+++ RAW DATA

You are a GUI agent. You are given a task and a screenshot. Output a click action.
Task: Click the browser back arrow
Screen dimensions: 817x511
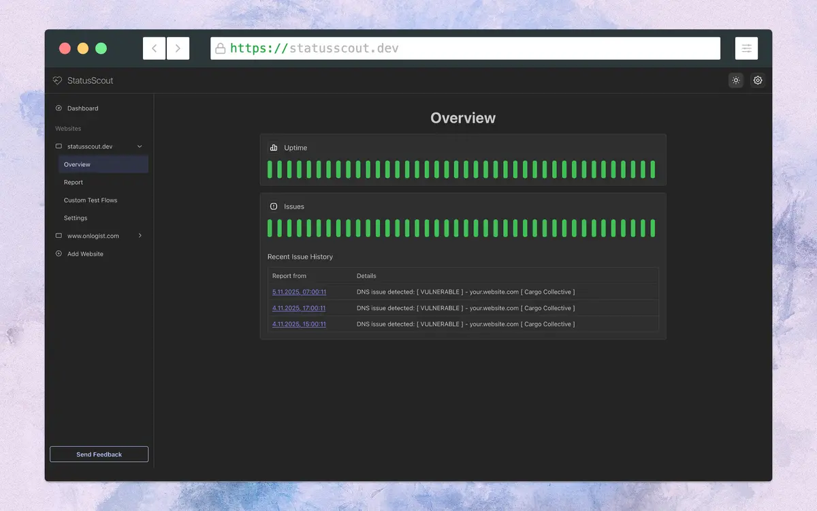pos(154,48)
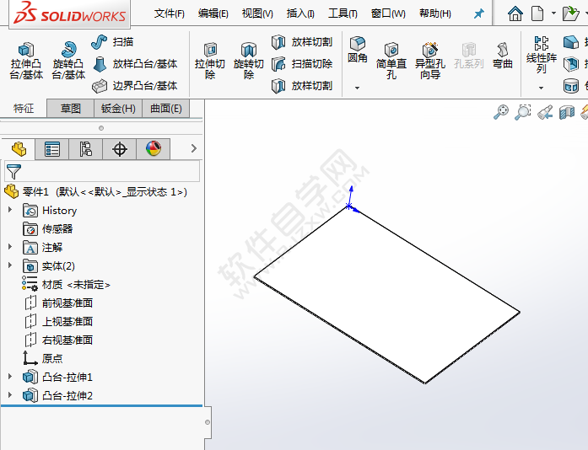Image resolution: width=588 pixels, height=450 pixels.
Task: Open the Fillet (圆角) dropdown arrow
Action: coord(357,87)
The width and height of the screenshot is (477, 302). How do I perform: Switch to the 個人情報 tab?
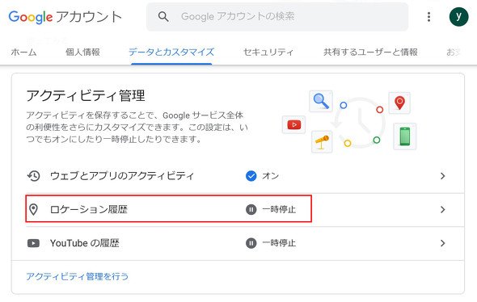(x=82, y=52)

++++++
+++ RAW DATA

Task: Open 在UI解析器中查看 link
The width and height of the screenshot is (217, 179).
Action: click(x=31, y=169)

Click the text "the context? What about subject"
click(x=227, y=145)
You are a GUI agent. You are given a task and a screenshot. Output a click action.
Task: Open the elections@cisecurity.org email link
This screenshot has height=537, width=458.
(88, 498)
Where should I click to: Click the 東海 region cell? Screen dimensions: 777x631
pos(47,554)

++++++

=== TO DO ===
Above are some records. Copy each of their lines that holds the string "link".

=== ANSWER BELOW ===
Task: Open 在UI解析器中查看 link
Task: Open the elections@cisecurity.org email link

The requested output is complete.